Enfant, tu habitais dans un endroit très isolé ?
Non, pas tellement. Je suis né à Sydney et ma famille a déménagé à Brisbane quand j’avais 4 ou 5 ans. Mais c’est vrai que là où nous habitions, il n’y avait pas beaucoup de maisons, nous étions à la limite du bush. Ca ressemblait à l’univers d’auteurs américains comme Truman Capote, Carson McCullers, William Faulkner ou Tennessee Williams. Le Sud, la chaleur… Ca, c’était quand j’étais tout petit ; ensuite, des maison se sont construites et ce monde si important pour moi a disparu. Pourtant, je ne ressens pas vraiment de nostalgie, ce sont juste des souvenirs qui ressurgissent parfois. Notamment quand j’habitais New York, au début des années 80. Je me suis alors mis à relire tous ces écrivains que j’ai cités, originaires du Sud des Etats-Unis, et ça me semblait proche de ce que j’avais vécu. Une existence calme, loin du rythme urbain auquel mes propres enfants sont habitués.

Tu as quand même beaucoup vécu dans des grandes villes, comme Londres ou New York. Le nom « The Apartments » vient du film « The Apartment » (« La Garçonnière ») de Billy Wilder, mais c’était aussi une allusion à un certain mode de vie urbain sur lequel tu fantasmais.

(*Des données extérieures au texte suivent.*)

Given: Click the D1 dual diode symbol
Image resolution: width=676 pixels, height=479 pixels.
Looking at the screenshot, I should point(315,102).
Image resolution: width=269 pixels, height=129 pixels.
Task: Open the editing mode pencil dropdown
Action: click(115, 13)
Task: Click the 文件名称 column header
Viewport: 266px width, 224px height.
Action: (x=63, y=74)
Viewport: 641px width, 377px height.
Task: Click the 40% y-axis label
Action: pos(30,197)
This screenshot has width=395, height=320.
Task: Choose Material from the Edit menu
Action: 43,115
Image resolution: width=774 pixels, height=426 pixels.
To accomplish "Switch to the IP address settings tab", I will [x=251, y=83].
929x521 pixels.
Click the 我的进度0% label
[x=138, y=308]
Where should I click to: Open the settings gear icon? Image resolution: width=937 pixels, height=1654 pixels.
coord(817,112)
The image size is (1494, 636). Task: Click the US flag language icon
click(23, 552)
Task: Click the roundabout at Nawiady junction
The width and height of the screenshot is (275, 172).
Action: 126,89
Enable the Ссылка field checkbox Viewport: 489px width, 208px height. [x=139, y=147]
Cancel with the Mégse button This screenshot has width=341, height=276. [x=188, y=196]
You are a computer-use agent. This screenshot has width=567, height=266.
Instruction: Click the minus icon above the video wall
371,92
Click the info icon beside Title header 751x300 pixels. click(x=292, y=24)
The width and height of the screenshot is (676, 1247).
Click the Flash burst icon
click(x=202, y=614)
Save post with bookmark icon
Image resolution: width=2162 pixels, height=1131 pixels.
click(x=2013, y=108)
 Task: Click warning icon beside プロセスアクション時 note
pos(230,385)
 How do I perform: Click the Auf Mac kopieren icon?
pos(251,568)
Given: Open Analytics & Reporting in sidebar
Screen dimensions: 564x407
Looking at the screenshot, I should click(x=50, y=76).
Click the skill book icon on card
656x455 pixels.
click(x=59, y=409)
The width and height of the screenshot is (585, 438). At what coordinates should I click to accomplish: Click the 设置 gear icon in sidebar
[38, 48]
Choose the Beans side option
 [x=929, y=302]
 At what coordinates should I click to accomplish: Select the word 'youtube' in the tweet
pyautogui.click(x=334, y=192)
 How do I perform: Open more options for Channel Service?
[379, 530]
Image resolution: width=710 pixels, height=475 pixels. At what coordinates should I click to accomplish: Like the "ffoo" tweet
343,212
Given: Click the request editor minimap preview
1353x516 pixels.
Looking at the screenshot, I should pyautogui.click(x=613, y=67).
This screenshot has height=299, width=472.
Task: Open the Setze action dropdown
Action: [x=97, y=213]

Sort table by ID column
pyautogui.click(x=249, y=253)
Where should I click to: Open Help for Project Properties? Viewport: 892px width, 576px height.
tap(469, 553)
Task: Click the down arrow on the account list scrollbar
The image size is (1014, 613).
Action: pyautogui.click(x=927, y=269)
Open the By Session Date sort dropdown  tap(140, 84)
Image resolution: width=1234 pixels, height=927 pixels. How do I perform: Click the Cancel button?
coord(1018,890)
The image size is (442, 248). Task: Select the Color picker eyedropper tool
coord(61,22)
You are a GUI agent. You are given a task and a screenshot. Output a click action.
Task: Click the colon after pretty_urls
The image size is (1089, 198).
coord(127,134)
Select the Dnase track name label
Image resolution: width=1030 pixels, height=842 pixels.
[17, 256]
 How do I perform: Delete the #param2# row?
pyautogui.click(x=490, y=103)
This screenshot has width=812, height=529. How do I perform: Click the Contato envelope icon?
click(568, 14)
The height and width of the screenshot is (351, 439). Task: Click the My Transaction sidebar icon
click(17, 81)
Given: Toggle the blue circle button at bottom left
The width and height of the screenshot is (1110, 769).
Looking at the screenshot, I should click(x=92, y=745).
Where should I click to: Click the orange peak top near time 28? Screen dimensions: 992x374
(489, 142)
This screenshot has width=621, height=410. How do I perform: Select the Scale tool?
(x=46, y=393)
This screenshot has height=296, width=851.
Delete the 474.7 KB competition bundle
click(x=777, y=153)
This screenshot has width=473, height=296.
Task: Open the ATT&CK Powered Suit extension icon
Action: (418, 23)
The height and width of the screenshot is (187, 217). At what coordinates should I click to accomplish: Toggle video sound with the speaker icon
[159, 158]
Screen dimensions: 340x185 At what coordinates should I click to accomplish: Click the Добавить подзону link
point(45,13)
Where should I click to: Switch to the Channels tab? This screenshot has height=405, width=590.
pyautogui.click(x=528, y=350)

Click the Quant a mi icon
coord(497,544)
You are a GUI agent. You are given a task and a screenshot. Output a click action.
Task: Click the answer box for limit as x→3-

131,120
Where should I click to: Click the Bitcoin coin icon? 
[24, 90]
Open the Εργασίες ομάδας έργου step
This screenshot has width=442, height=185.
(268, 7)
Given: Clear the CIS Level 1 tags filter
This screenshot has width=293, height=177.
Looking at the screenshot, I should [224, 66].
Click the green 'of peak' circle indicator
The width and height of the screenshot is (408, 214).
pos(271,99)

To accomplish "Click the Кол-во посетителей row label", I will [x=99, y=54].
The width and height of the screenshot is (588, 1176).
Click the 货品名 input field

Tout à fait. J’ai acheté un billet pour New York quand j’avais 19 ans mais je ne suis pas parti. A l’époque, il fallait prouver qu’on avait les moyens de subvenir à ses besoins, quelque chose comme 300 dollars par semaine, et je n’avais pas cet argent ! (rires) Je rêvais de cette ville, sans doute parce que j’avais grandi dans un univers qui en était l’opposé. Et quand j’ai fini par y aller, j’ai ressenti ça comme une cassure nette dans mon existence, un grand bouleversement. J’avais choisi New York alors que beaucoup de mes amis étaient partis pour Londres. Quand je me suis penché de nouveau sur mes anciennes chansons pour préparer les concerts, j’ai été frappé par le nombre de morceaux de « The Evening Visits » qui ont été écrits, ou du moins commencés à New York. Et la photo de la pochette, je l’ai prise là-bas à 3 heures du matin, sur le toit de mon immeuble. On voit l’un de ces réservoirs d’eau en bois typiques de la ville, et le clocher de l’église d’à côté. C’était une période très excitante. La ville a beaucoup changé depuis.